Section 111 provides in relevant part,

(a) In general.—Whoever—

(1) forcibly assaults, resists, opposes, impedes, intimidates, or interferes with any person designated in section 1114 of this title while engaged in or on account of the performance of official duties ․ shall, where the acts in violation of this section constitute only simple assault, be fined under this title or imprisoned not more than one year, or both, and where such acts involve physical contact with the victim of that assault or the intent to commit another felony, be fined under this title or imprisoned not more than 8 years, or both.

(b) Enhanced penalty.—Whoever, in the commission of any acts described in subsection (a), uses a deadly or dangerous weapon (including a weapon intended to cause death or danger but that fails to do so by reason of a defective component) or inflicts bodily injury, shall be fined under this title or imprisoned not more than 20 years, or both.

18 U.S.C. § 111 (emphasis added).

The D.C. Code provides,

(b) Whoever without justifiable and excusable cause, assaults, resists, opposes, impedes, intimidates, or interferes with a law enforcement officer on account of, or while that law enforcement officer is engaged in the performance of his or her official duties shall be guilty of a misdemeanor and, upon conviction, shall be imprisoned not more than 180 days or fined not more than $1,000, or both.

(c) A person who violates subsection (b) of this section and causes significant bodily injury to the law enforcement officer, or commits a violent act that creates a grave risk of causing significant bodily injury to the officer, shall be guilty of a felony and, upon conviction, shall be imprisoned not more than 10 years or fined not more than $10,000, or both.

D.C. Code § 22-405 (2009) (emphasis added).2

II. Analysis

Kendall concedes aggravated assault while armed qualifies as a crime of violence, but argues 18 U.S.C. § 111 and D.C. Code § 22-405 do not constitute crimes of violence. Specifically, Kendall claims one can violate both statutes without the use, attempted use, or threatened use of violent physical force—the degree of force required to commit a crime of violence. Without those two convictions, he cannot qualify as a career offender. As we explain in turn, both provisions properly interpreted under controlling Supreme Court precedent qualify as crimes of violence.

A. Background Principles

Before we turn to the statutes, a brief review of the legal principles applicable to the career-offender enhancement will be helpful. The Guidelines define a crime of violence as any federal or state offense punishable by imprisonment for more than one year that “has as an element the use, attempted use, or threatened use of physical force against the person of another.” USSG § 4B1.2. The Supreme Court explained that “physical force” means “violent force—that is, force capable of causing physical pain or injury to another person.” Johnson v. United States, 559 U.S. 133, 140, 130 S.Ct. 1265, 176 L.Ed.2d 1 (2010).

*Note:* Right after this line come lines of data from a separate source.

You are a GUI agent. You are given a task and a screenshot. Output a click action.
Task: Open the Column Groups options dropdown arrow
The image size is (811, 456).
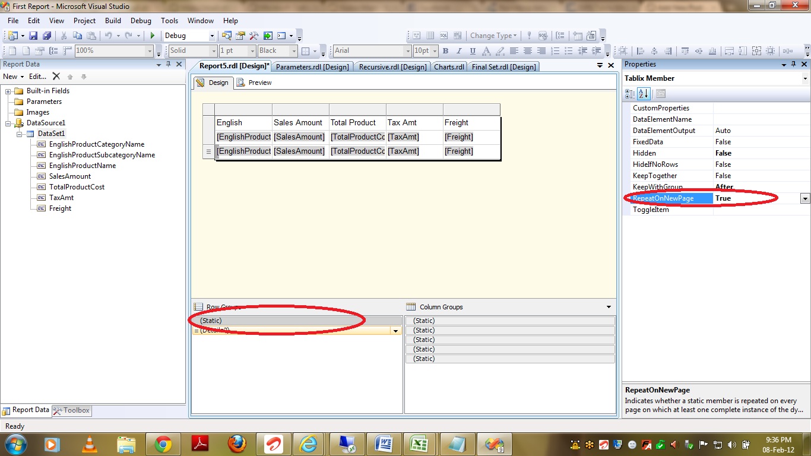coord(609,307)
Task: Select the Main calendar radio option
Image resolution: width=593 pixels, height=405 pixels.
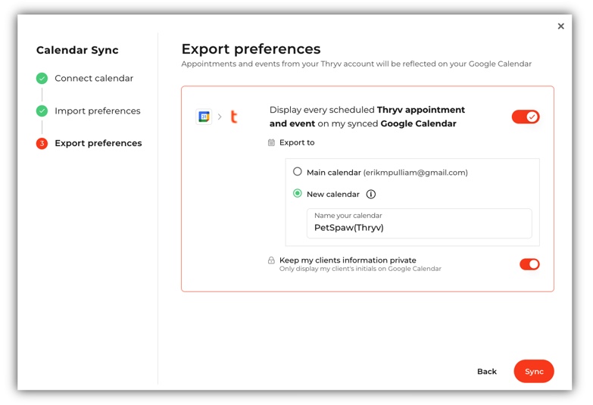Action: click(298, 172)
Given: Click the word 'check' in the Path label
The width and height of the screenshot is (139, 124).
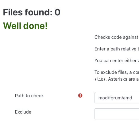Looking at the screenshot, I should click(x=37, y=96).
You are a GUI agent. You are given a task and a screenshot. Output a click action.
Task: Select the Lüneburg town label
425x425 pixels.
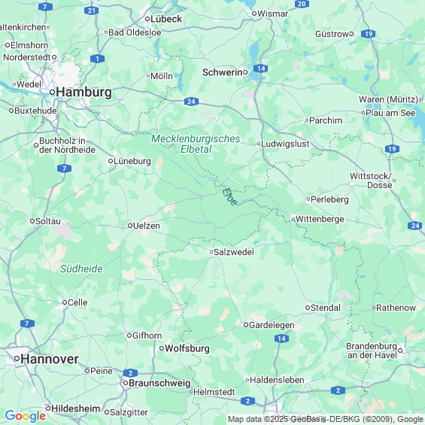(132, 161)
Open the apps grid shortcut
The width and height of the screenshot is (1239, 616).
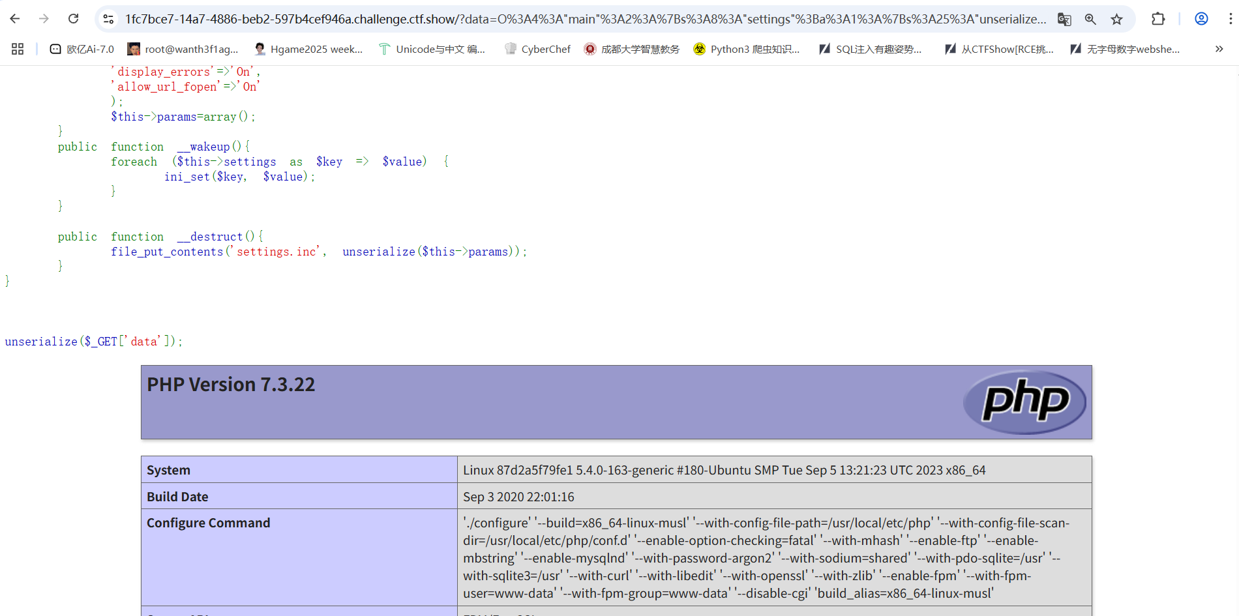point(18,49)
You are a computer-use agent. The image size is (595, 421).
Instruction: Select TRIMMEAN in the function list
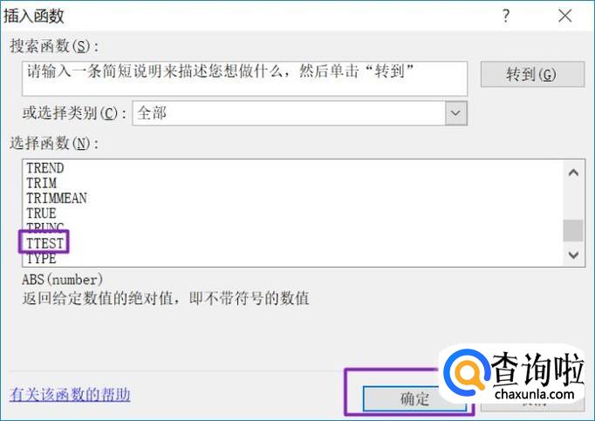57,198
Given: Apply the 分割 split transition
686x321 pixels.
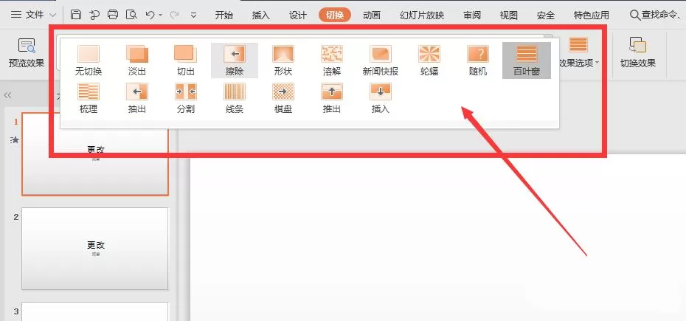Looking at the screenshot, I should click(x=185, y=98).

To determine if a specific conviction constitutes a crime of violence, courts always apply the so-called categorical approach. See Mathis v. United States, ––– U.S. ––––, 136 S.Ct. 2243, 2248, 195 L.Ed.2d 604 (2016); United States v. Taylor, 843 F.3d 1215, 1220 (10th Cir. 2016), cert. denied, 843 F.3d 1215 (2016).3 The categorical approach focuses solely on the “elements of the statute forming the basis of the defendant's conviction”; the specific facts of the defendant's case are irrelevant. Descamps v. United States, 570 U.S. 254, 133 S.Ct. 2276, 2281, 186 L.Ed.2d 438 (2013). To apply the categorical approach, we compare the statute of conviction's elements to the Guidelines' definition of a crime of violence. United States v. Titties, 852 F.3d 1257, 1268 (10th Cir. 2017). If the “statute sweeps more broadly” than the Guidelines' definition of a crime of violence—that is, if someone could be convicted of violating the statute but not commit a crime of violence—the statute cannot categorically be considered a crime of violence. Id. at 1266. Put differently, if someone can violate the statute in many different ways, some of which meet the definition of a crime of violence and some of which do not, the statute does not constitute a crime of violence. See id.

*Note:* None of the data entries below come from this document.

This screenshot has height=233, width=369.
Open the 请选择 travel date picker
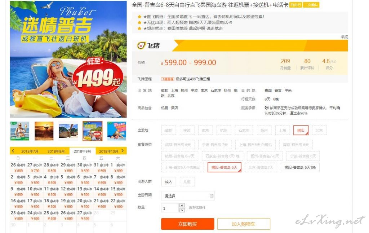tap(188, 195)
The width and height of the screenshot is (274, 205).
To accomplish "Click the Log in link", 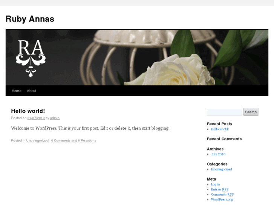I will point(215,184).
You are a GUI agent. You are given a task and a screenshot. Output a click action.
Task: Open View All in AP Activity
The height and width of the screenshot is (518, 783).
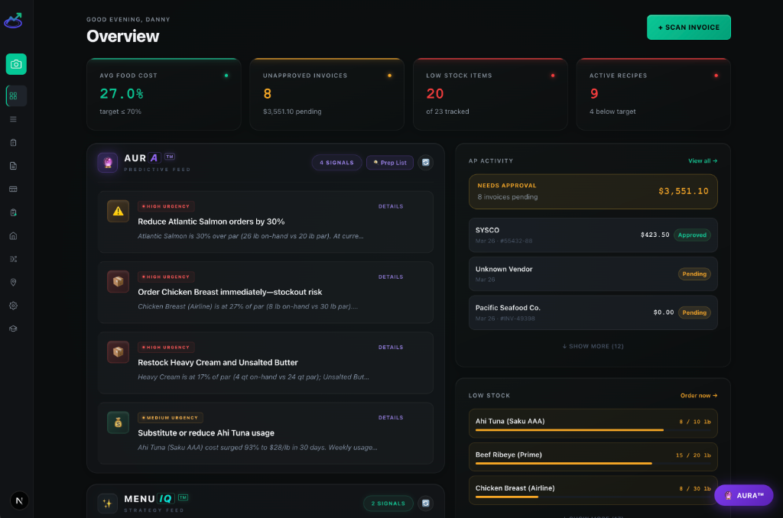[703, 160]
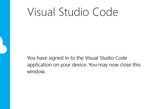Click the blue sidebar above the cloud
159x109 pixels.
click(x=5, y=17)
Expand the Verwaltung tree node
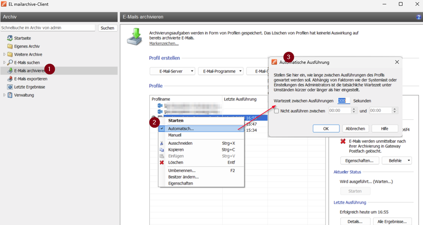 click(x=4, y=95)
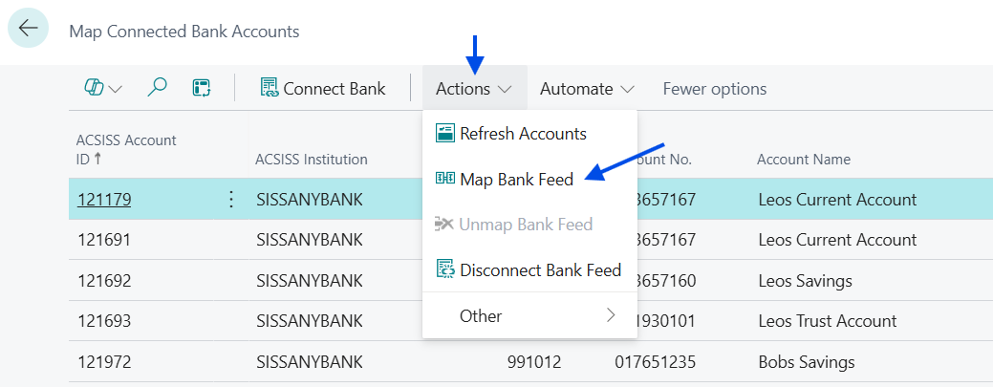Expand the Automate dropdown menu
Image resolution: width=993 pixels, height=387 pixels.
coord(587,89)
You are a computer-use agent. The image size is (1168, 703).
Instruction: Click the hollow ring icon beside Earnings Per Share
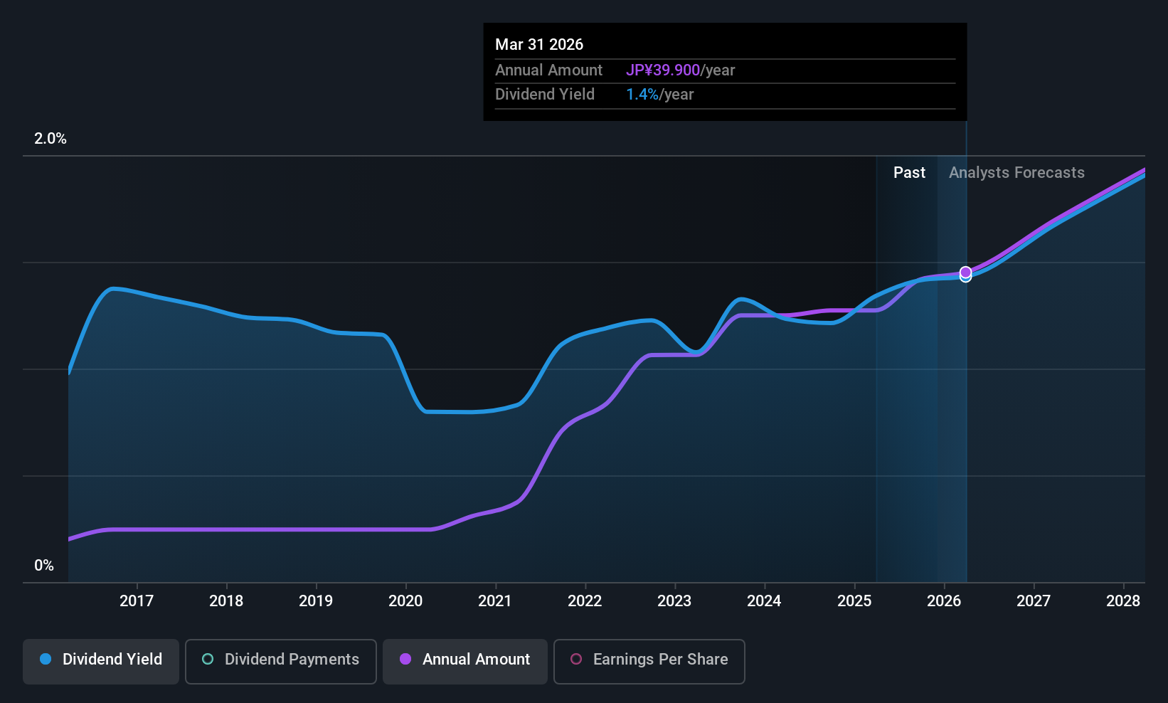click(576, 660)
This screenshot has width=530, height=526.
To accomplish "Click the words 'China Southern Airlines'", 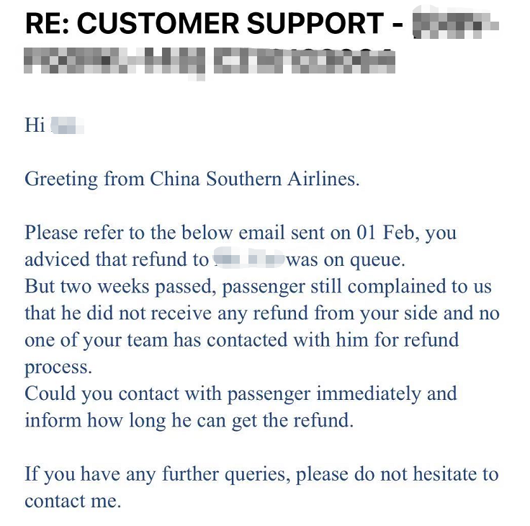I will point(253,179).
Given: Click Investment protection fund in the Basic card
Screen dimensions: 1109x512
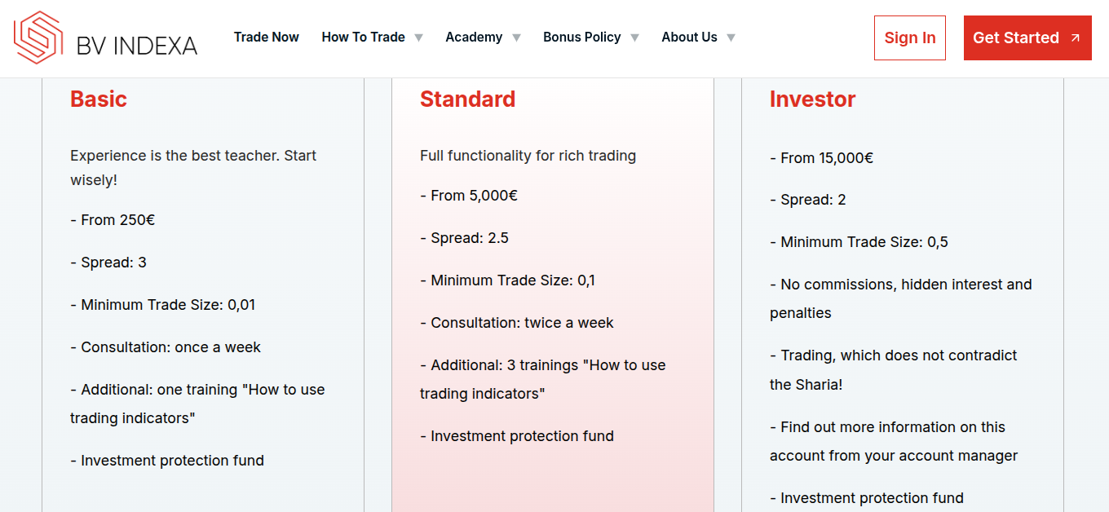Looking at the screenshot, I should [167, 461].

To apply the categorical approach to a statute, then, we must first identify the statute's “elements.” The definition of an element is straightforward: elements are the “constituent parts of a crime's legal definition ․” Mathis, 136 S.Ct. at 2248 (quoting Black's Law Dictionary (10th ed. 2014)). In other words, elements are what “the jury must find beyond a reasonable doubt to convict the defendant” at trial and “what the defendant necessarily admits when he pleads guilty.” Id.

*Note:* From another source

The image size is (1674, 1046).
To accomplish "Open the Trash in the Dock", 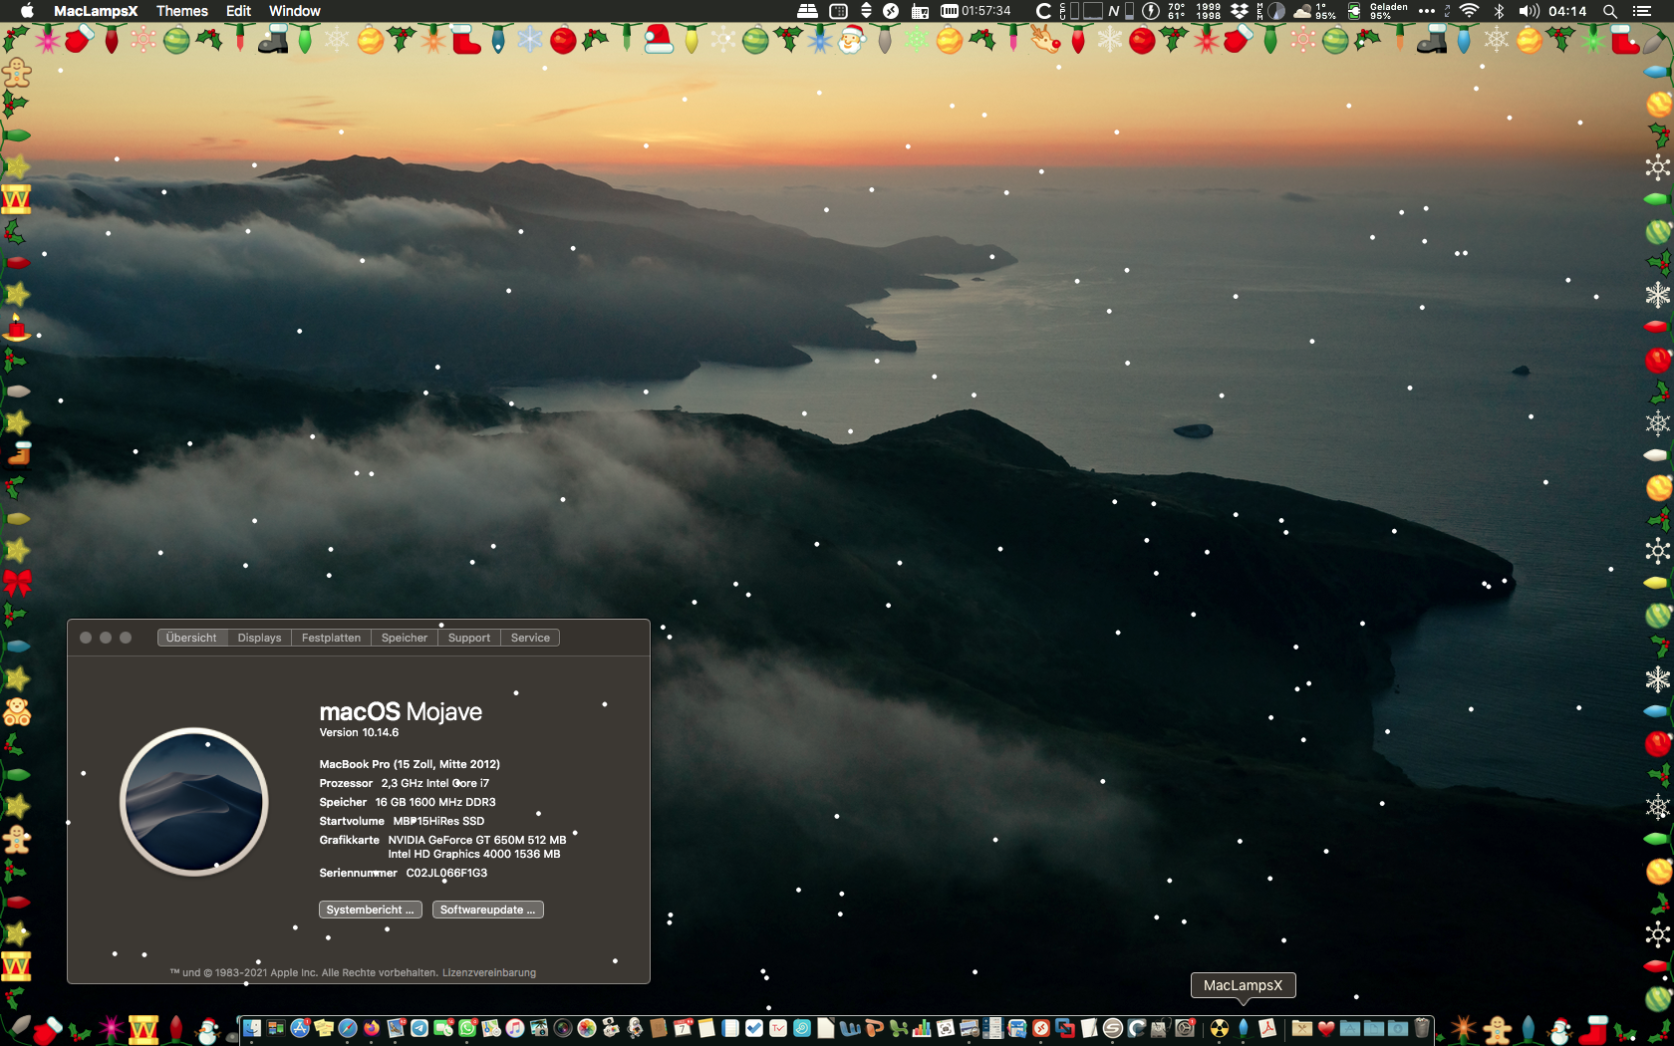I will [x=1422, y=1028].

But determining a statute's elements can sometimes prove tricky for two related reasons. First, not everything in a statute is an “element.” Some statutes, for instance, list examples of different ways one could violate the statute. Id. at 2253. Thus, a statute might require the “use of a ‘deadly weapon’ as an element of a crime and further provide[ ] that the use of a ‘knife, gun, bat, or similar weapon’ would all qualify” as a deadly weapon. Id. at 2249 (quoting Descamps, 133 S.Ct. at 2289). These examples are means, not elements, because “that kind of list merely specifies diverse means of satisfying a single element of a single crime ․” Id. Under this example, a jury could convict under the statute “even if some jurors ‘conclude [d] that the defendant used the knife’ while others ‘conclude[d] he used a gun,’ so long as all agreed that the defendant used a ‘deadly weapon.’ ” Id. (quoting Descamps, 133. S. Ct. at 2288).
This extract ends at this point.